TASK BRIEF: Write out only the opening lines of the entries, through the line with "is (539, 900).".

Saved entries:
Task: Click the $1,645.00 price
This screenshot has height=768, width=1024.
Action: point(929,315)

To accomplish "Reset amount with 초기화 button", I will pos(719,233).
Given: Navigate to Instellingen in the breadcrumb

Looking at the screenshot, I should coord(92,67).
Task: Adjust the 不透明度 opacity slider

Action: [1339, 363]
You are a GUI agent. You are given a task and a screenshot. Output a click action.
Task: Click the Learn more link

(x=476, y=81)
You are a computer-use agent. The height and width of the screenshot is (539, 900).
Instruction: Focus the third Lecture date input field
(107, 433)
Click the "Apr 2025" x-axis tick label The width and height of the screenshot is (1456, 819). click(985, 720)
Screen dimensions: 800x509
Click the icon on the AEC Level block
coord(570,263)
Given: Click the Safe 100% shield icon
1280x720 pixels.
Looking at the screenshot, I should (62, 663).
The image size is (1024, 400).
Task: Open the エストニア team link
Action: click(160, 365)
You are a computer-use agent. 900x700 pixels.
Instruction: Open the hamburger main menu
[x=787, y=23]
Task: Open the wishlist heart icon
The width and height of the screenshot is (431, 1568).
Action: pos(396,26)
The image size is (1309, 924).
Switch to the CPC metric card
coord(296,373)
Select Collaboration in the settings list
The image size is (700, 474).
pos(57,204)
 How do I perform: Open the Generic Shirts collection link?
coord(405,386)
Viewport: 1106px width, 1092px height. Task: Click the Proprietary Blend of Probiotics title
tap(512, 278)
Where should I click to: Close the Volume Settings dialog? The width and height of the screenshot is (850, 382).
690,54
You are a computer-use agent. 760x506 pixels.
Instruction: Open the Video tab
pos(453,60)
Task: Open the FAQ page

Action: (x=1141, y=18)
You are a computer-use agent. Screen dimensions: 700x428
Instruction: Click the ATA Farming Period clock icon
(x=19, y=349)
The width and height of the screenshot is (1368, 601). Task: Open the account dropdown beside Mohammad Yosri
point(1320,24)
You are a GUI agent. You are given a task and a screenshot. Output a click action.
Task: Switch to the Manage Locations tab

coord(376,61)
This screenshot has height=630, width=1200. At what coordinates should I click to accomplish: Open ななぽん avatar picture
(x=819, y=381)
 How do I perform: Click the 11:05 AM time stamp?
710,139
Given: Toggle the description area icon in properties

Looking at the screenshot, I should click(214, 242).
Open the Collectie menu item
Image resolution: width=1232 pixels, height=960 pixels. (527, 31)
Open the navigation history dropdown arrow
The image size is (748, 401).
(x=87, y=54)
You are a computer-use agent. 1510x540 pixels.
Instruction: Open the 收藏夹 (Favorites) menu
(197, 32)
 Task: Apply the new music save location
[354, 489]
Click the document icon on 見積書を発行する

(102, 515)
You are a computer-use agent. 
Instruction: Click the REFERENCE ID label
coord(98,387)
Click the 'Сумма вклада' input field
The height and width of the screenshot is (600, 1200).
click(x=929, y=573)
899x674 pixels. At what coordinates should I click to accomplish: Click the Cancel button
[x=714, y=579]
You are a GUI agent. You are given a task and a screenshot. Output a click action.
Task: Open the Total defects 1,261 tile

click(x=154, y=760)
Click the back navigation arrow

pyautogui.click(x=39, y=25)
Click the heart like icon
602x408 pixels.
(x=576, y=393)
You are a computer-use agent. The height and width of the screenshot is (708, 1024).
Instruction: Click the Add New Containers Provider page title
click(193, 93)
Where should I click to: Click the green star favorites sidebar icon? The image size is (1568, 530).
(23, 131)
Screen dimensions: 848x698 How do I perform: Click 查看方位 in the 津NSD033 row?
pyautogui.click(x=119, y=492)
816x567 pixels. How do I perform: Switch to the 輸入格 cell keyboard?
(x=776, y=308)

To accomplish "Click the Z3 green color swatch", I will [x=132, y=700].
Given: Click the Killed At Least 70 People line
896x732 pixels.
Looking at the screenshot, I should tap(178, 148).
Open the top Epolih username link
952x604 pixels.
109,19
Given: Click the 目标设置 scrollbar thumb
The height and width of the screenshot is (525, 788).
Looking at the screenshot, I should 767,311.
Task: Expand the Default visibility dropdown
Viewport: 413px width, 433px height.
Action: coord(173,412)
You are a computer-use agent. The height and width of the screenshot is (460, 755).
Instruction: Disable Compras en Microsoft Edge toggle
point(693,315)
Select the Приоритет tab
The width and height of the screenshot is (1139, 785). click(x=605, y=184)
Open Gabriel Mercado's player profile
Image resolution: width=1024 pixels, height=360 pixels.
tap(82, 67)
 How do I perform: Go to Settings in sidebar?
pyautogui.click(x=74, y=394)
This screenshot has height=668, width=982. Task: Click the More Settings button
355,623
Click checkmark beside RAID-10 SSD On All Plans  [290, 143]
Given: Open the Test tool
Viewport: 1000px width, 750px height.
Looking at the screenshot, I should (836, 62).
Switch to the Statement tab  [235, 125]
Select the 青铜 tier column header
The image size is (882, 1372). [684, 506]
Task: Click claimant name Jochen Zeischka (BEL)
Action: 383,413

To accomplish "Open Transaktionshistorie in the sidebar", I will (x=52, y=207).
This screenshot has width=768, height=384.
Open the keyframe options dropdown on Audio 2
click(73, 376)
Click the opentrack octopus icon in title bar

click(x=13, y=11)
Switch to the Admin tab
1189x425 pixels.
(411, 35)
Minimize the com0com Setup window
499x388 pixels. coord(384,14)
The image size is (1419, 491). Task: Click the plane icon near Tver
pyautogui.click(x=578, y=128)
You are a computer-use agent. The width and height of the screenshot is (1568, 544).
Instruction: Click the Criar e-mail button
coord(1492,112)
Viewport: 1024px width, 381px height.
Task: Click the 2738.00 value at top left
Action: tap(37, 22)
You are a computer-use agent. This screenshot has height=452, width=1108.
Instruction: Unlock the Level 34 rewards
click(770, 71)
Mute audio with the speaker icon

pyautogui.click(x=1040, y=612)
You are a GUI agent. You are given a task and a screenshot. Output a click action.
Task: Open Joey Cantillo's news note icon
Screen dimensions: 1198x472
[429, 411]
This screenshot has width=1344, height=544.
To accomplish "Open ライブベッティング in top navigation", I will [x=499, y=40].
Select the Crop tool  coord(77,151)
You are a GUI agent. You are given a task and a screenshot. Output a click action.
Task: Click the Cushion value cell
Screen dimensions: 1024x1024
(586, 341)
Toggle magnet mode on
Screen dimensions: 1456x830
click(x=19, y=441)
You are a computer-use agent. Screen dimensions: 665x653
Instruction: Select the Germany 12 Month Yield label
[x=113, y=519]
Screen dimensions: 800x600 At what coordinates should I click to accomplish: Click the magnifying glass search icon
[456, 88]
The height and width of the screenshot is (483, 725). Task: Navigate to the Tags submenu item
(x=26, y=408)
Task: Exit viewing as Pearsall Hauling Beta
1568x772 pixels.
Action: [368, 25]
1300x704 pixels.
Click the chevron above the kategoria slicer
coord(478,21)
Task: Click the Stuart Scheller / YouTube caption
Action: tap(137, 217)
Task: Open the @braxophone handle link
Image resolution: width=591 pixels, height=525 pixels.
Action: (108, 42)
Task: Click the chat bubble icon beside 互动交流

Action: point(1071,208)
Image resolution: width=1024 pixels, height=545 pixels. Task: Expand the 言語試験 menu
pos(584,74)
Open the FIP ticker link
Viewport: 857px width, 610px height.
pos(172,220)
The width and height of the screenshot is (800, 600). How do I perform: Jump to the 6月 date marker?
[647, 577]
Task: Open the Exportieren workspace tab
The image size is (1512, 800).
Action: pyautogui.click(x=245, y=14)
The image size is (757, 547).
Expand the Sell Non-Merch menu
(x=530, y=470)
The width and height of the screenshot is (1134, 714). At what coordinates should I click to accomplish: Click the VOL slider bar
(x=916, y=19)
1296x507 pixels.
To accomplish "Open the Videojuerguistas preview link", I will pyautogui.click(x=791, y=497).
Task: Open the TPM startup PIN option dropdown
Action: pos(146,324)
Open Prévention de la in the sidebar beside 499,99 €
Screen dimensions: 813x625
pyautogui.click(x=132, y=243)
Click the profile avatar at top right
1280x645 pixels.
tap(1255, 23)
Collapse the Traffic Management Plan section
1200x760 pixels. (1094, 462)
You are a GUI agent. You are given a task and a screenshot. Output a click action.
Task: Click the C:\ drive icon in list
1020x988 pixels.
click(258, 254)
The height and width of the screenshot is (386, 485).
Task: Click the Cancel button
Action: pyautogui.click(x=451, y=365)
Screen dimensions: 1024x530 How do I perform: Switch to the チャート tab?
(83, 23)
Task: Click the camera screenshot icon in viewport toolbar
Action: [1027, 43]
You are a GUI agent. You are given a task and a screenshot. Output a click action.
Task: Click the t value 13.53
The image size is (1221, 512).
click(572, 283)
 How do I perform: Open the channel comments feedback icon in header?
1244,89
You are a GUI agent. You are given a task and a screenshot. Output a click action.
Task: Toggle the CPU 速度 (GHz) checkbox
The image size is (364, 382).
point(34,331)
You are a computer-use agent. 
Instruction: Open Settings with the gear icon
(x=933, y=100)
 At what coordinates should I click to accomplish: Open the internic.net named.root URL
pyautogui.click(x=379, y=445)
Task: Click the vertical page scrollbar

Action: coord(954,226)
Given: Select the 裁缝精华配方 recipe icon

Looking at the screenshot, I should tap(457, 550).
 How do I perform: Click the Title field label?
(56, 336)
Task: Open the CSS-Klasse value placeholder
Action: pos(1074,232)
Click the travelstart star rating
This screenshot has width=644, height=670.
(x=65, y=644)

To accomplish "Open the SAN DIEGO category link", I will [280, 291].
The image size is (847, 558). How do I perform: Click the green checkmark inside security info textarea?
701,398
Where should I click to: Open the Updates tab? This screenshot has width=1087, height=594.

EXERCISE RESULT:
Task: Click the $1,645.00 price
This screenshot has height=768, width=1024.
Action: point(929,315)

To accomplish "Reset amount with 초기화 button", I will pos(719,233).
Given: Navigate to Instellingen in the breadcrumb

Looking at the screenshot, I should coord(92,67).
Task: Adjust the 不透明度 opacity slider

Action: [1339, 363]
You are a GUI agent. You are given a task and a screenshot. Output a click action.
Task: Click the Learn more link

(x=476, y=81)
You are a computer-use agent. The height and width of the screenshot is (539, 900).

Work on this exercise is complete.